Exercise
Output the line with "You are a GUI" and every line below it until the listing ends, exactly as written and with nothing added.

Data in this exercise

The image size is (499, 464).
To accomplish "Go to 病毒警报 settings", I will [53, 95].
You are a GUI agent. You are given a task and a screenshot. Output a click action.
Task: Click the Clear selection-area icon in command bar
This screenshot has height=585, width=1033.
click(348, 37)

Output of the exercise
You are a GUI agent. You are given a task and a screenshot. Output a click action.
Task: Click the Clear selection-area icon in command bar
This screenshot has height=585, width=1033.
click(348, 37)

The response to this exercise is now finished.